Twenty small voices competing for attention, bursting with the desire to express.
Set at the craft table, these wilful, curious children trace through memory and imagination, swimming in a limitless sea of symbols, dreams and associations, diving for a choice of subject. Children this young cannot lie — at least not convincingly, at least not in their artwork. What they choose to depict, and how they depict it, is instinctive and emotionally driven, reflective of their emerging consciousness. Where their grasp on language falters, wobbly figures and abstract scenes speak on their behalf. The familiar hallmarks of child-made art — distorted proportions, illogical arrangements of space, simplified forms — are not errors but intuitive arrangements of emotional value. The resulting works function as autobiographical vignettes, holding truths that exist only in the moment of their making. There are no tricks, no strategies, no self-conscious gestures, yet each unique constellation of marks is achingly sweet, painfully pure.
This capacity for emotionally transcriptive making is something we are all born with and something most of us gradually lose access to. Upon leaving the permissive environment of early childhood, we are asked to exchange our instinct for instruction, our imagination for convention. As schooling privileges language over image as a primary mode of communication, children are increasingly severed from the visual, symbolic subconscious they once inhabited freely. We continue to dream in pictures our entire lives, yet are rarely taught to trust images as a legitimate means of communication. It is precisely children’s lack of self-awareness and technical sophistication that allows them this freedom; their hand is led by sensation, memory, feeling, not restrained by concern for what something should look like, or how it might be judged.
There is a kind of quiet envy that adult artists carry for the natural ease with which children make art. For generations, artists have looked toward childhood as a site of lost authenticity — as a promiseland of untapped intuitive creativity that exists within, if only it can be accessed. Miró revered the rawness of children’s drawings and spent a lifetime attempting to return to their authenticity. Klee longed to “begin again”, to unburden himself of convention and reclaim qualities lost through academic training. Yet these desired returns were necessarily incomplete. The work they produced in service of this mission resembled children’s art in appearance, but could never fully recover its unselfconsciousness.
Untitled Drawing, 2026. Christian Dimick
What is lost in these attempted returns is not skill, but innocence of intention. To look back at childhood from the vantage of adulthood is to look through layers of knowledge, self-awareness, and history. The desire to return is already shaped by what has been learned, disciplined, mastered. The child does not seek authenticity — it lives inside it. The adult seeks it precisely because it has slipped out of reach.
The journey of creative development across a lifetime has been described as taking the shape of a horseshoe: where we begin as natural artists is the creative origin from which we depart until a homecoming is sought. The line curves, the second point reaches for the first. Despite efforts of return, the points never meet; the departure cannot be undrawn.
It is here — in this charged, unstable space between return and impossibility — that Christian Dimick’s work exists.
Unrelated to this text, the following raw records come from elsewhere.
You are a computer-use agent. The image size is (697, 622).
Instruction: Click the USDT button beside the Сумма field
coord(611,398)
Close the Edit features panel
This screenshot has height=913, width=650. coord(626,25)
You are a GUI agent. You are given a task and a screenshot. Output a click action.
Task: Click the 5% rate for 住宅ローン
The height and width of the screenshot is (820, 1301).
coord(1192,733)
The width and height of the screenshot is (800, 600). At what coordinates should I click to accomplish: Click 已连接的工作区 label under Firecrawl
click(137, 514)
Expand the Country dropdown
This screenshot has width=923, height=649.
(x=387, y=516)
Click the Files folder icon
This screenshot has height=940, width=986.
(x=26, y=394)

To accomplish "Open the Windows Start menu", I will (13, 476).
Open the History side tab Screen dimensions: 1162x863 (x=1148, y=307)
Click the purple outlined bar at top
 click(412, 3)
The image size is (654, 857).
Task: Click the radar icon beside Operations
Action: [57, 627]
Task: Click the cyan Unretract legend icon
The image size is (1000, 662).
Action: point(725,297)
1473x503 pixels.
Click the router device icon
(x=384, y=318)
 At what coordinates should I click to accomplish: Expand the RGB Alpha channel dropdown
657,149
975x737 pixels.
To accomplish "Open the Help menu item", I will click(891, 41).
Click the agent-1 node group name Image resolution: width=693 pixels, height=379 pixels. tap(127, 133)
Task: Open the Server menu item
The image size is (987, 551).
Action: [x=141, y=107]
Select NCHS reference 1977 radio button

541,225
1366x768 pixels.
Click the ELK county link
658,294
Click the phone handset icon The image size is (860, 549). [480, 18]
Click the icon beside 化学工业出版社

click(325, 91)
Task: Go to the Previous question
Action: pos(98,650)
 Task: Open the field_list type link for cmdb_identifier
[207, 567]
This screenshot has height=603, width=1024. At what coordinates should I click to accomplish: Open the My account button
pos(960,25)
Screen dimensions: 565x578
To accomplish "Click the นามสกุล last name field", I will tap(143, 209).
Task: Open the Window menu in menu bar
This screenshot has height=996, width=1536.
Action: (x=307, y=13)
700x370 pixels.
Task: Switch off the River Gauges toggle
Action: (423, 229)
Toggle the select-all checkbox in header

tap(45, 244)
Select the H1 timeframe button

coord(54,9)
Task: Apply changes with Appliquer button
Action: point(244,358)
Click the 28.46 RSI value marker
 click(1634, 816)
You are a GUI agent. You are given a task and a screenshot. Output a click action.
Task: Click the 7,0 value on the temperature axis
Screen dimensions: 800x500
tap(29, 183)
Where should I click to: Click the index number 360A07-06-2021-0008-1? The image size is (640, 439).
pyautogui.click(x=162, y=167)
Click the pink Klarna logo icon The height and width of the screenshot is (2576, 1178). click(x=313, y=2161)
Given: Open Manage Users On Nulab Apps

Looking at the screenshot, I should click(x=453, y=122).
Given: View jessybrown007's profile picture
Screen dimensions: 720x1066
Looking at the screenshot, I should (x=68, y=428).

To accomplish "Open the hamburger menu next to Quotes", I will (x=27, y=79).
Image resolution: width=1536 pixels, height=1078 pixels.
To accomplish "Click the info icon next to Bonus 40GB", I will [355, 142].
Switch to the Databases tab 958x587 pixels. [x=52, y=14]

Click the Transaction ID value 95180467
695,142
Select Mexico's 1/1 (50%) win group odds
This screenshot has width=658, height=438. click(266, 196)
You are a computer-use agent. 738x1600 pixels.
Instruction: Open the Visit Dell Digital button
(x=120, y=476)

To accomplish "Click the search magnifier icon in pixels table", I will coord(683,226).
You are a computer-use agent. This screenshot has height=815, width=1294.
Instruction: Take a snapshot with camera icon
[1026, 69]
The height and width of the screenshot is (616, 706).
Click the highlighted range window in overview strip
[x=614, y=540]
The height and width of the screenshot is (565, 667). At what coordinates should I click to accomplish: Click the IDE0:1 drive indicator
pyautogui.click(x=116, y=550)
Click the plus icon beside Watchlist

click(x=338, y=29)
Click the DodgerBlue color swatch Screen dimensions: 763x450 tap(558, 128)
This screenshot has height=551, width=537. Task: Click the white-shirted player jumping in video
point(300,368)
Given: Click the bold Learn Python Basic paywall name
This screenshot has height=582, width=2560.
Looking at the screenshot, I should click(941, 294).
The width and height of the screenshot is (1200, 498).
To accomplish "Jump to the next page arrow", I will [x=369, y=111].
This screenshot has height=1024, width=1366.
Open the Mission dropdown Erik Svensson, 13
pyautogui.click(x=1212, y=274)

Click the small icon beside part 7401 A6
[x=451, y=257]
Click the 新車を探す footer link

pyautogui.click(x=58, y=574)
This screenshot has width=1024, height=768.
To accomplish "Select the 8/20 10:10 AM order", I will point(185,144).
Within a lineage of attempts to retrace departure, Christian’s work reaches toward a different possibility: a sincere and deeply felt expression of the child within. Not as aesthetic conceit, but as an act of embodiment, and perhaps, transfiguration. Christian is not done with early life and, through the act of painting, enacts a line back to the source. He does not view early life as a place from which to move on from, but as a place where the essence of life can be revisited, a place worth resting in. Jung’s concept of the “child within” — the sense that “in every adult there lurks a child: an eternal child, something that is always becoming, never completed, and calling for unceasing care and attention” is embodied by Christian, living at the core of the adult and artist he is today.
The world Christian inhabits remains bright, humorous, and slightly askew. He is quick to laugh, playful by nature, and attentive rather than domineering toward his work. His practice is not something he seeks to master or control, but a friend he walks alongside. Christian does not make children’s art. What distinguishes his practice is not regression, but the refusal to sever himself from the child he once was. In him, the toddler, the child, the adolescent and the adult coexist. Rather than abandoning early modes of being in favour of professionalism or polish, his creativity has been protected and allowed to remain curious and strange.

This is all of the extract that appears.